Saturday, February 27, 2010

Knowledge Management Overview

Knowledge management is about facilitating the processes by which knowledge is created, shared and used. It is about changing the way everyone works, which requires changing people’s behaviours and work patterns. Knowledge management is essentially about people - how they create, share and use knowledge, thus knowledge management programmes should have both a “collecting” and a “connecting” dimension.

The collecting dimension involves linking people with information. It relates to the capturing and disseminating of explicit knowledge. The connecting dimension involves linking people with people - specifically people who need to know with those who do know, and so enhancing tacit knowledge flow through better human interaction and communication processes, so that knowledge is widely disseminated and not just held in the heads of a few.

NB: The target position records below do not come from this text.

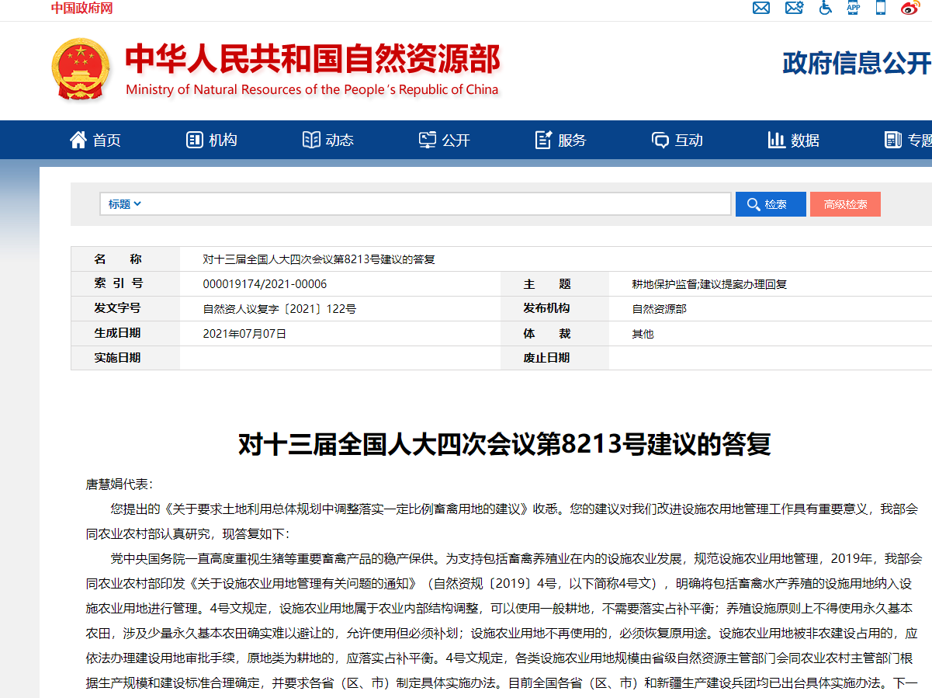Click the national emblem logo
Viewport: 932px width, 698px height.
(81, 69)
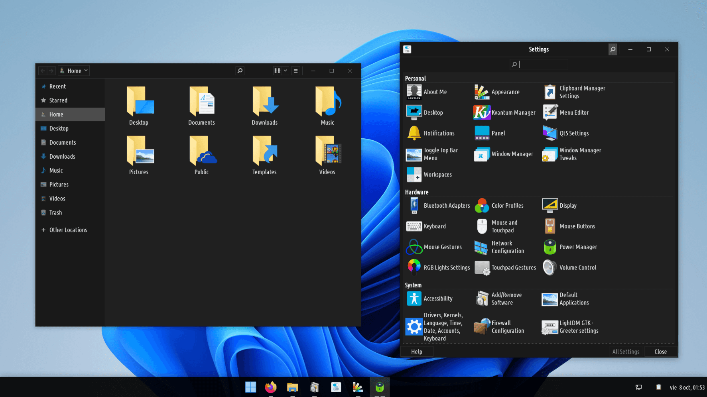Toggle file manager search button
Screen dimensions: 707x397
coord(240,71)
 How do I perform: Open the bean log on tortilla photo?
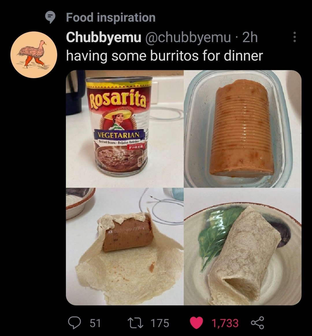click(125, 247)
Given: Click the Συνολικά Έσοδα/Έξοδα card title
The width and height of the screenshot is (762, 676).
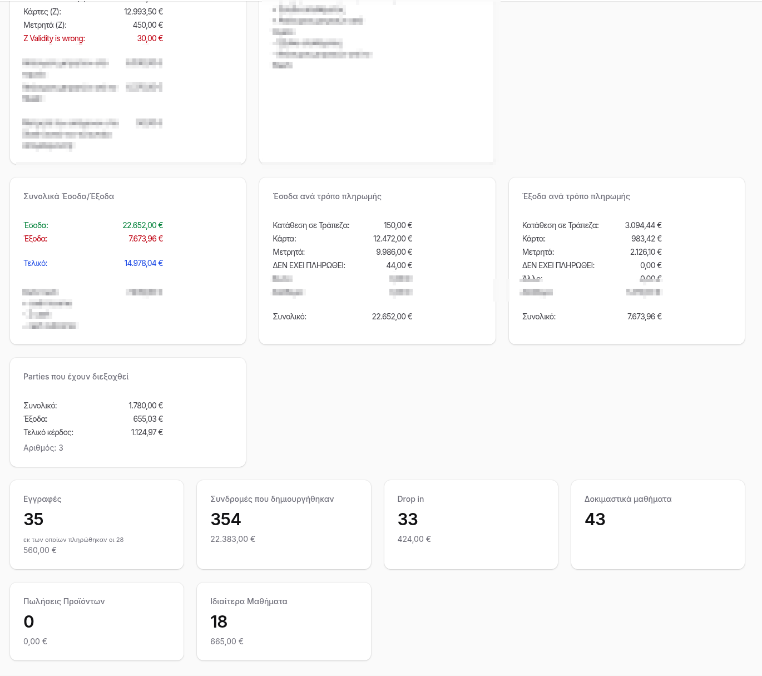Looking at the screenshot, I should pyautogui.click(x=68, y=196).
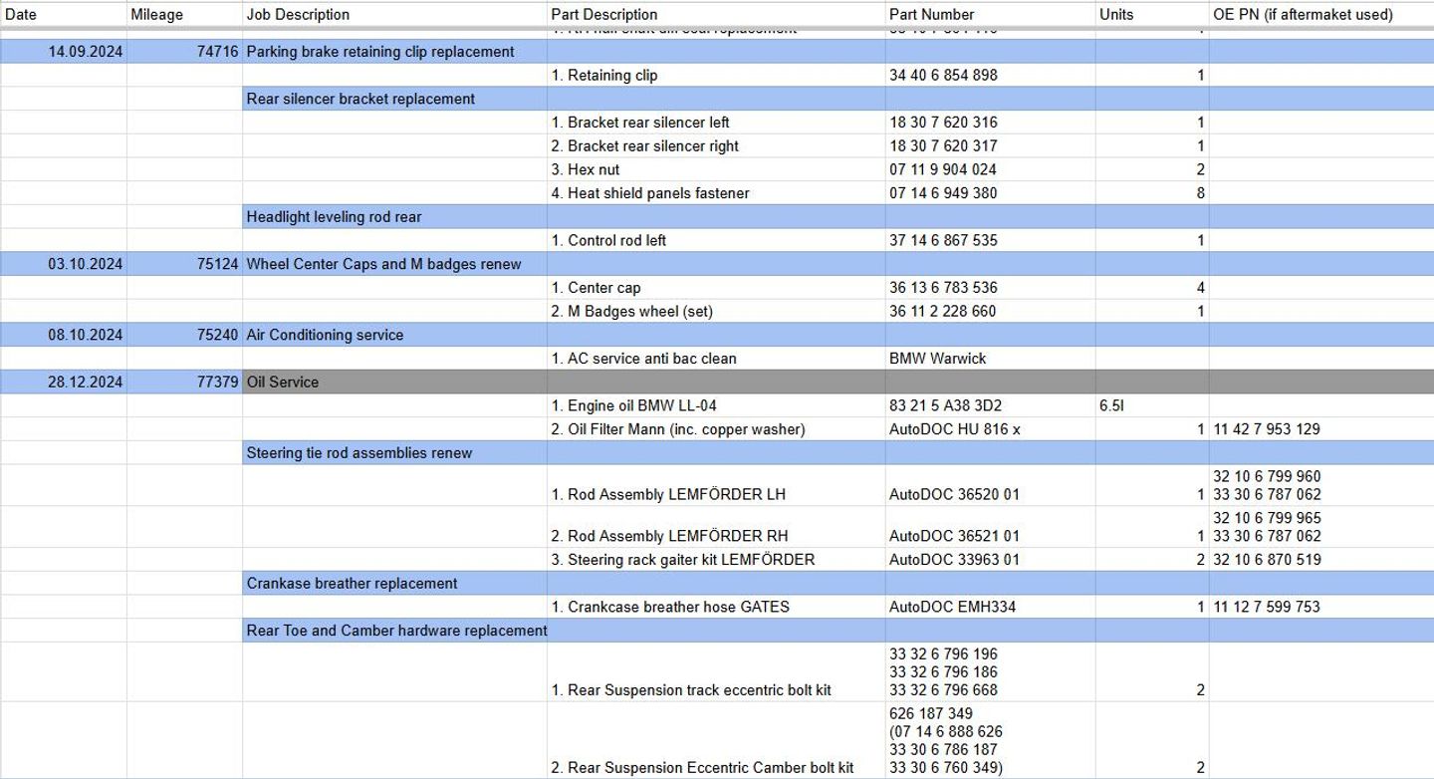This screenshot has height=779, width=1434.
Task: Select the units cell showing 8
Action: click(1199, 193)
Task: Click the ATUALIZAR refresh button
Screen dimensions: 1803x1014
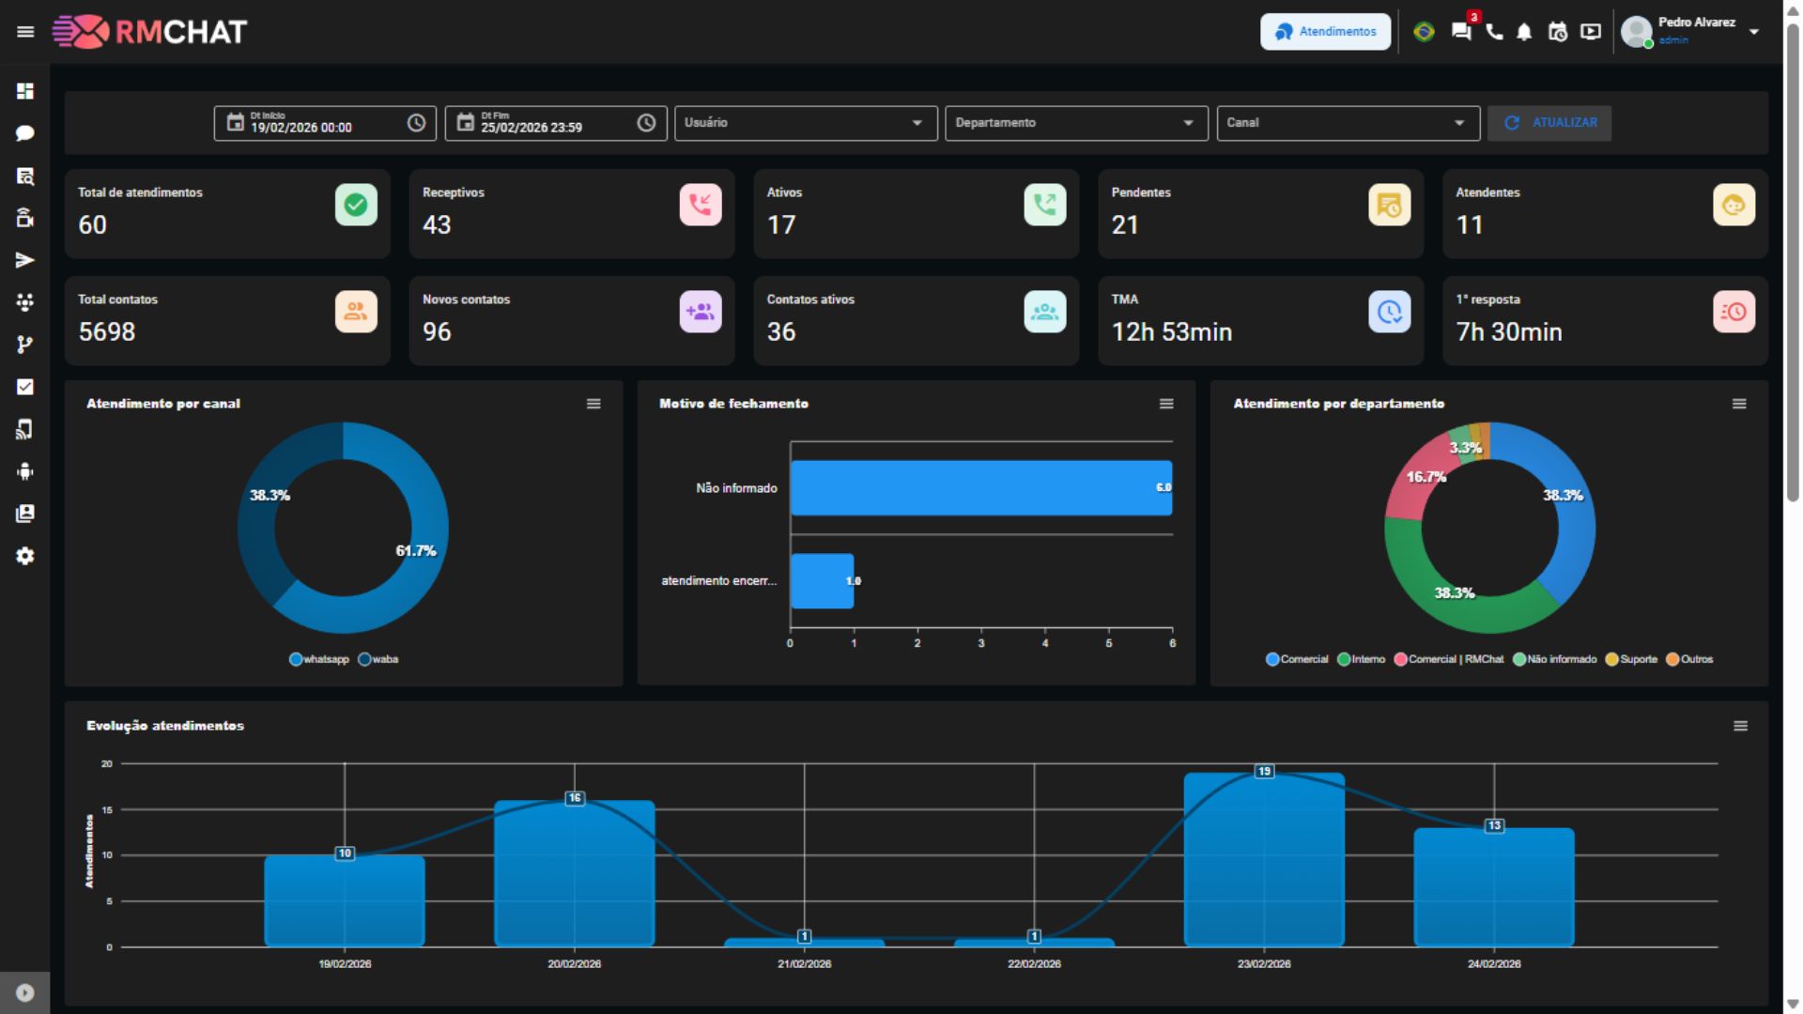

A successful implementation of a knowledge management requires the adoption of an integrated and holistic approach. Such an approach should take into consideration the following:

1. External factors (partners, networks, local, national, regional and global factors)
2. Organizational context (management behaviours, institutional pressures, funding cycles)
3. Relationships and collaborations within and across organization (networks, ICTs, communication plans, core and support functions)
4. Organizational knowledge (creation, sharing, storing, using knowledge, key activities and tools, packaging and communication of messages)

Knowledge is a human creation or social construct, when information is applied to doing something and is globally applicable, it becomes knowledge. Knowledge workers evaluate, analyse, and adapt knowledge to their own material, political and social conditions. Thus development of knowledge becomes a process. This process in turn entails a process of questioning and reflection which is different from knowledge contained in a finished product. The questioning and reflection will lead to the creation of a finished knowledge products.